Three Flatland

A WebGPU-native 2D rendering library for Three.js with composable TSL shaders, automatic batching, and first-class React Three Fiber support.

Three Flatland is a high-performance 2D rendering library for Three.js built from the ground up for WebGPU. Rather than retrofitting legacy techniques, it uses TSL (Three Shader Language) as its native shader authoring format — meaning every sprite, tilemap, and visual effect is expressed as a composable shader graph that runs efficiently on both WebGPU and WebGL backends. Sprites sharing a material batch automatically into single draw calls, and the scene graph separates transform hierarchy from render order through an independent layer and zIndex system.

The library is built for web game developers and creative coders who want GPU-driven 2D without abandoning the Three.js ecosystem. It ships with first-class React Three Fiber integration via three-flatland/react, making it a natural fit for teams already working in R3F. Tilemap support covers both Tiled and LDtk editor formats, including animated tiles, so existing level pipelines can plug straight in.

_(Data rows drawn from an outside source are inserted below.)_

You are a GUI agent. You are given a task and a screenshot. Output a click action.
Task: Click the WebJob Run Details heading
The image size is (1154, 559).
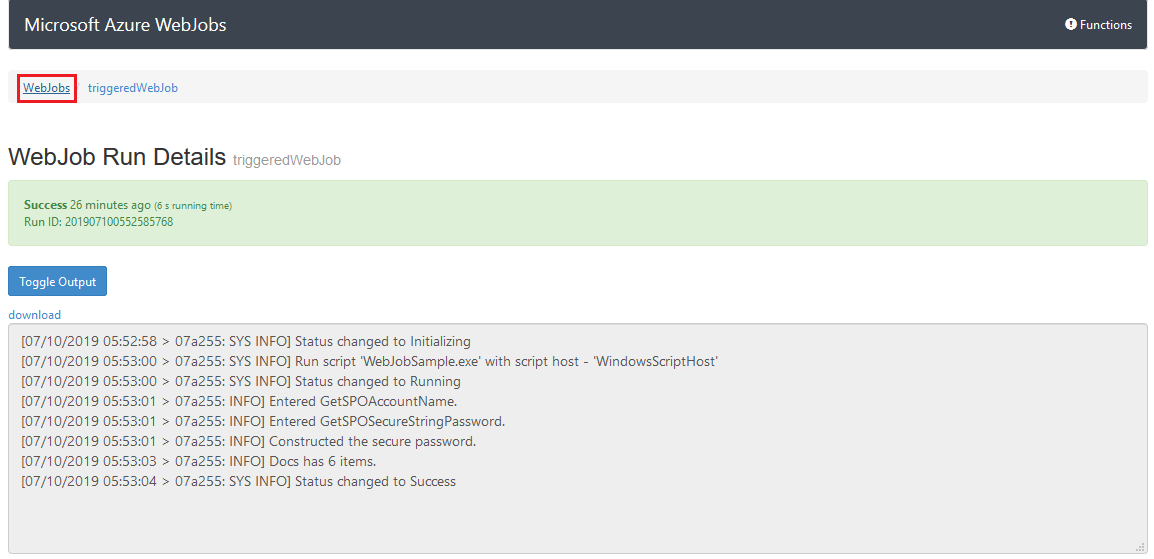117,157
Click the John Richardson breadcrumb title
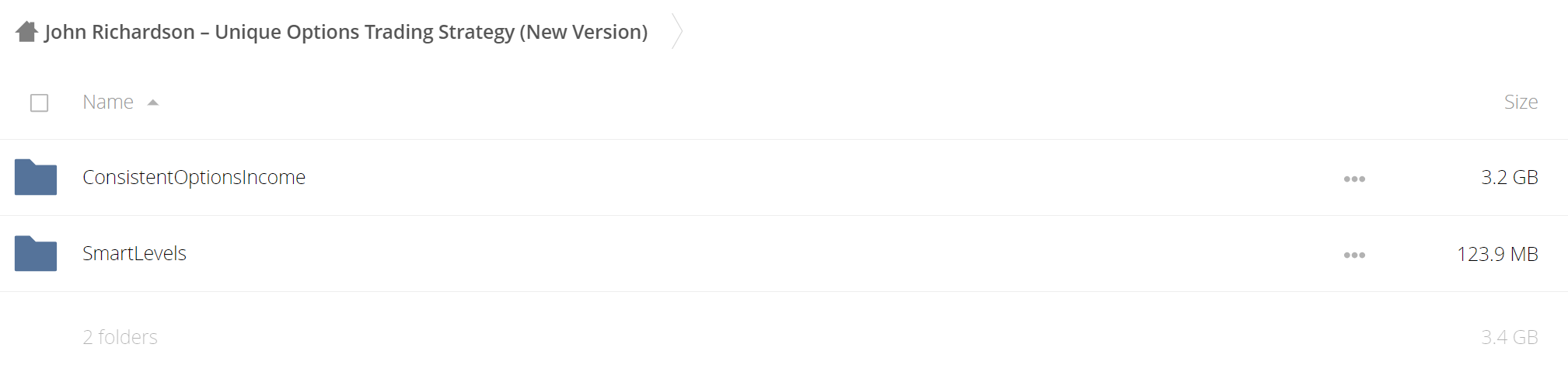Viewport: 1568px width, 372px height. pyautogui.click(x=346, y=32)
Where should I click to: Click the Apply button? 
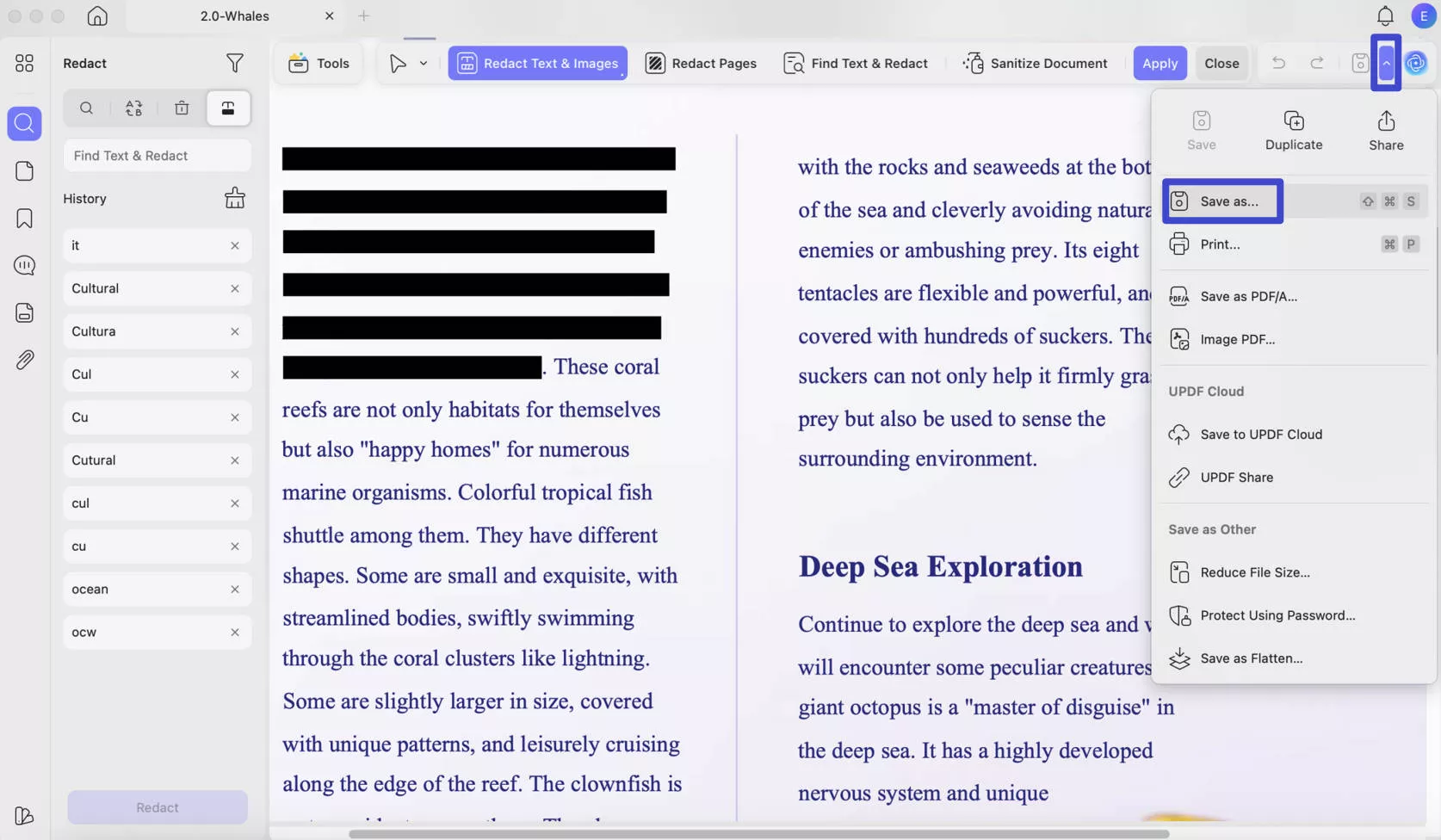coord(1160,63)
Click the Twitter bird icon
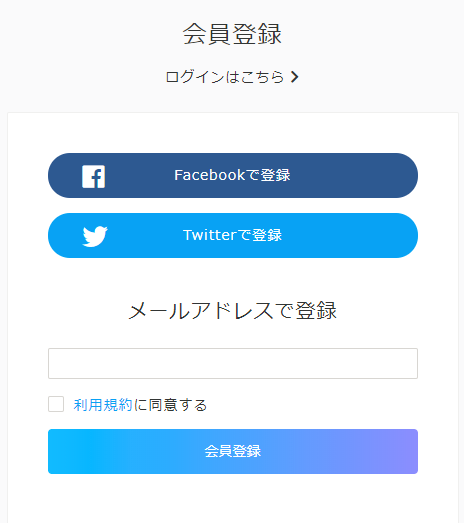This screenshot has width=464, height=523. (x=95, y=236)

What sets Three Flatland apart is its library of over 50 composable TSL shader nodes — tint, outline, dissolve, CRT scanlines, palette swap, and more — all stackable without writing a line of shader code. The animation system is spritesheet-driven with frame-perfect timing and callbacks. The entire package is tree-shakeable, so you only pay for what you import. It’s early alpha, but the foundation is already ambitious: a 2D renderer for the web that takes WebGPU seriously.